■ TO DO ■
In your copy, include every entry exactly as written but no pictures.

■ THE DATA ■
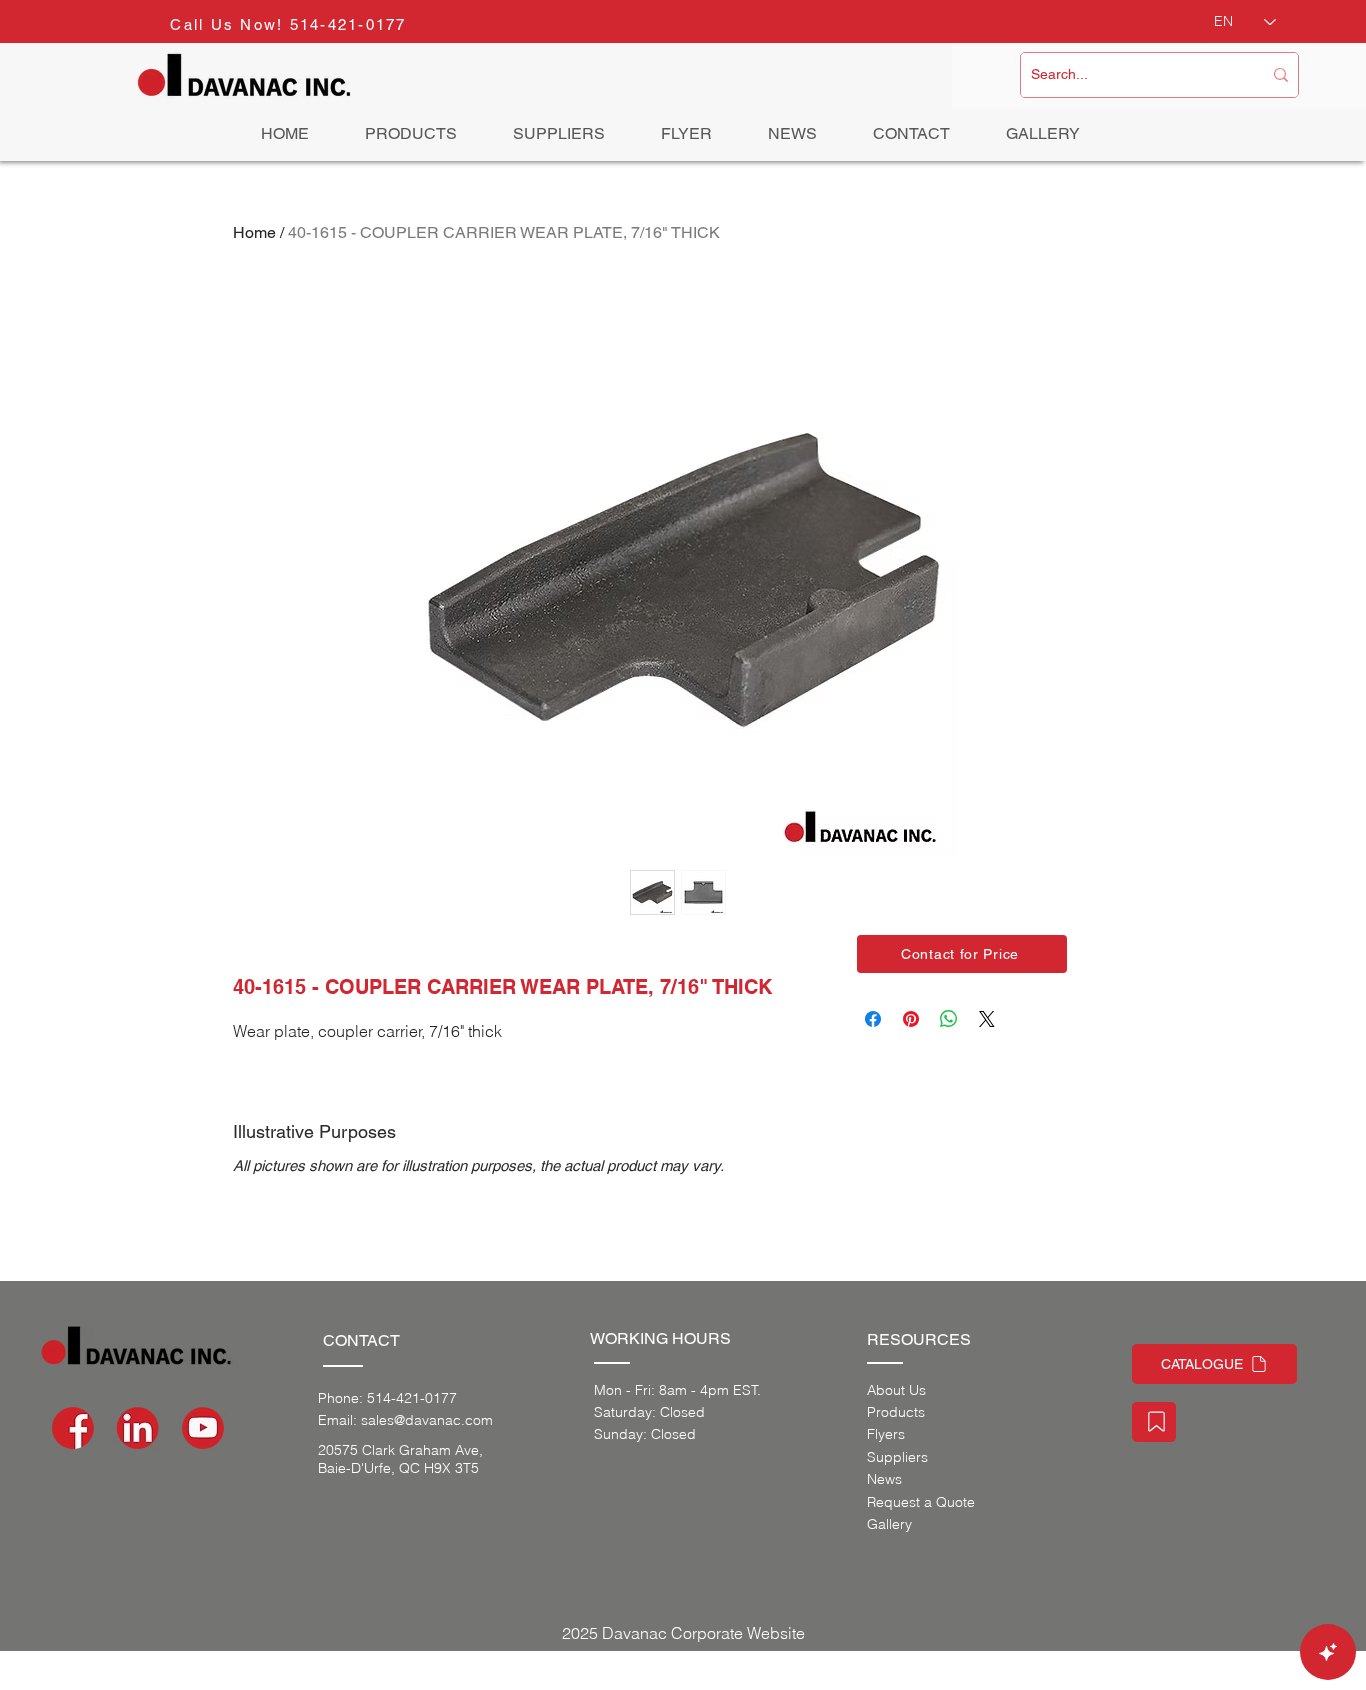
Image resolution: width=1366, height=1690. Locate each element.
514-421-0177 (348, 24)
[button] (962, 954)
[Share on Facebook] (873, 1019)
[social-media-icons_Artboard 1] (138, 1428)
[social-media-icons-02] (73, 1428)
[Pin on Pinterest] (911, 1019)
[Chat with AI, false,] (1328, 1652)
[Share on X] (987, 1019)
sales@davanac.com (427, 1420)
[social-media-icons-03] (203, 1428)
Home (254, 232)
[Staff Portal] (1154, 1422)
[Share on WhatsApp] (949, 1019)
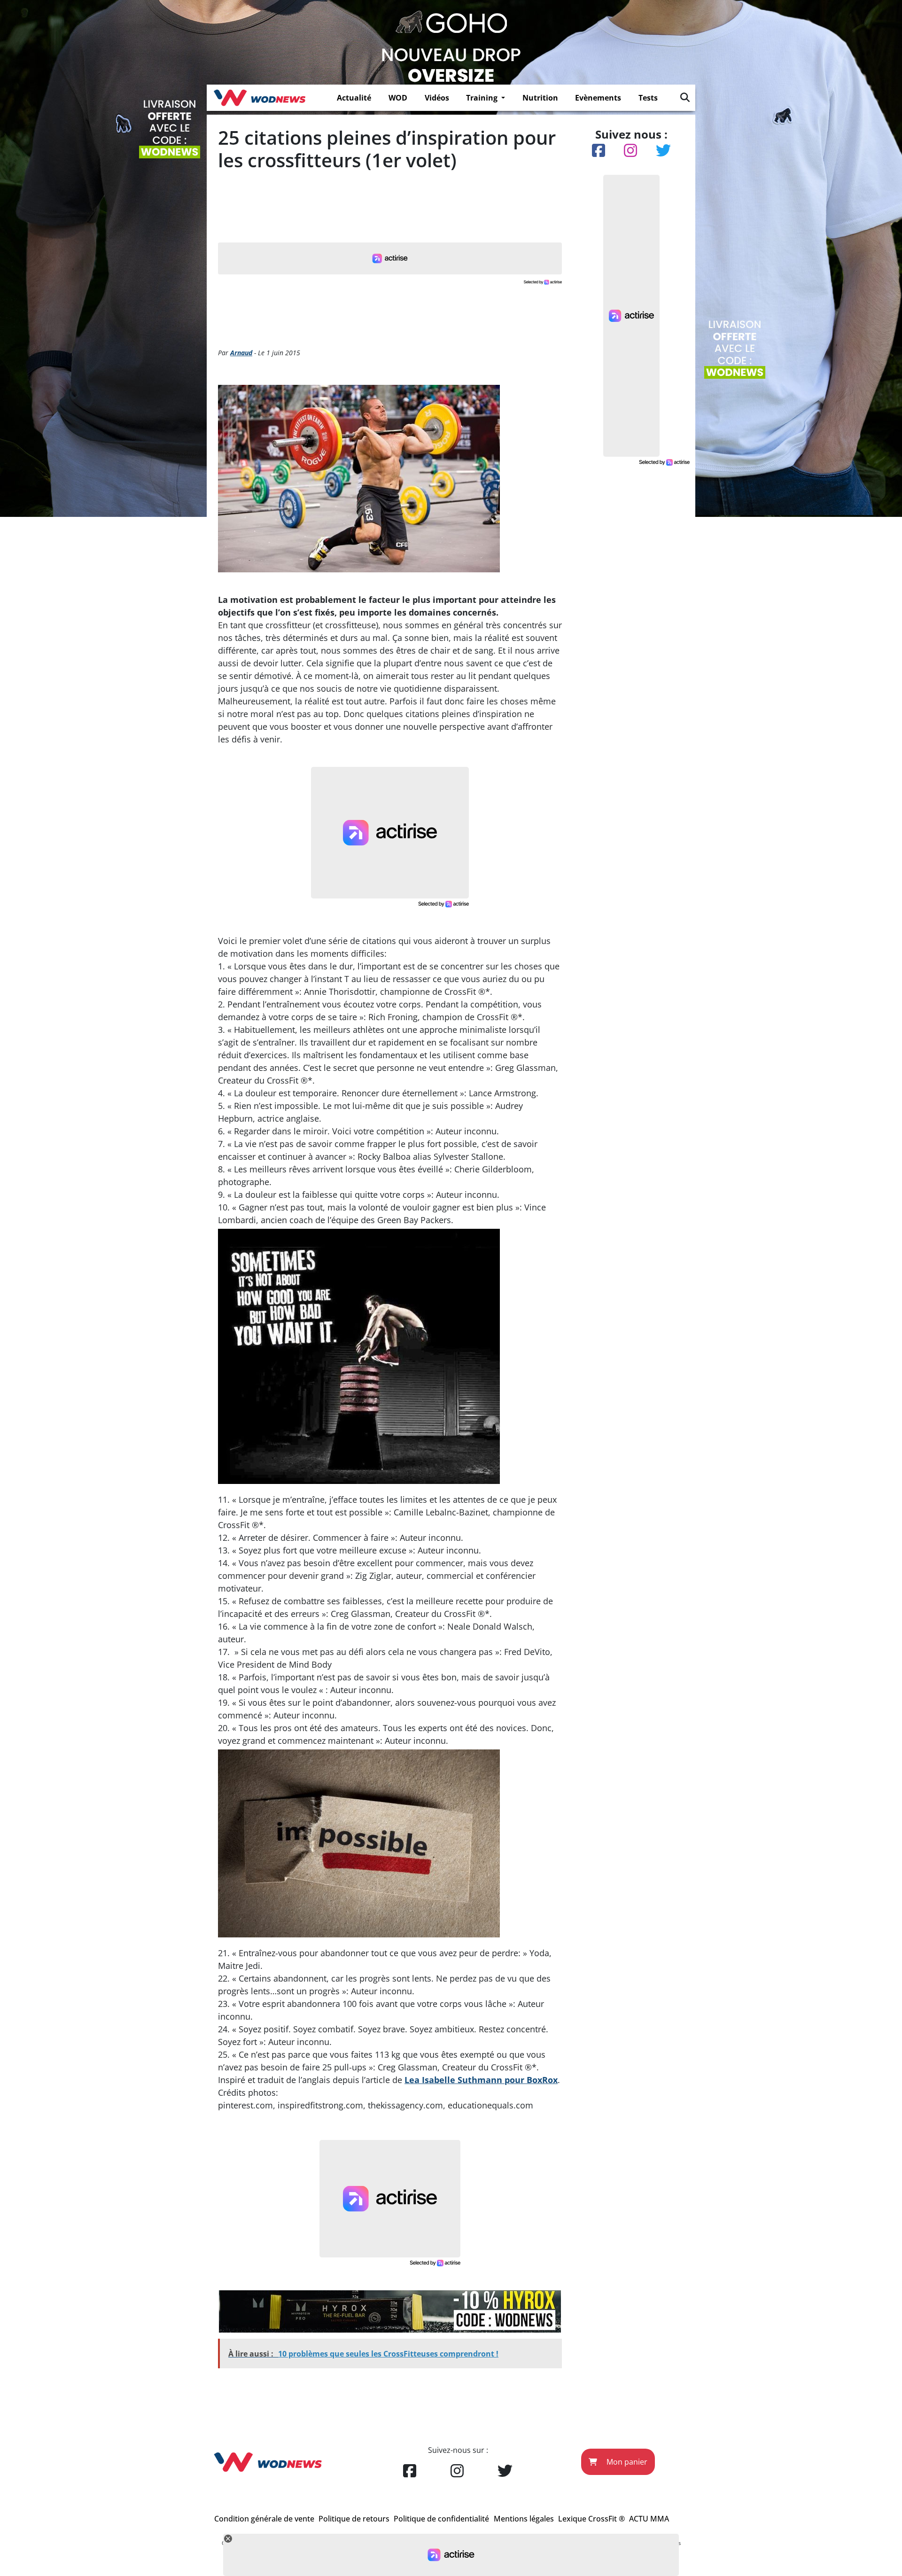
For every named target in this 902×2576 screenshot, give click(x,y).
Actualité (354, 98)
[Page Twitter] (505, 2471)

■ WRITTEN SOLUTION ■
Image resolution: width=1366, height=1690. Locate each element.
514-421-0177 (348, 24)
[button] (962, 954)
[Share on Facebook] (873, 1019)
[social-media-icons_Artboard 1] (138, 1428)
[social-media-icons-02] (73, 1428)
[Pin on Pinterest] (911, 1019)
[Chat with AI, false,] (1328, 1652)
[Share on X] (987, 1019)
sales@davanac.com (427, 1420)
[social-media-icons-03] (203, 1428)
Home (254, 232)
[Staff Portal] (1154, 1422)
[Share on WhatsApp] (949, 1019)
For every named target in this 902×2576 screenshot, give click(x,y).
Actualité (354, 98)
[Page Twitter] (505, 2471)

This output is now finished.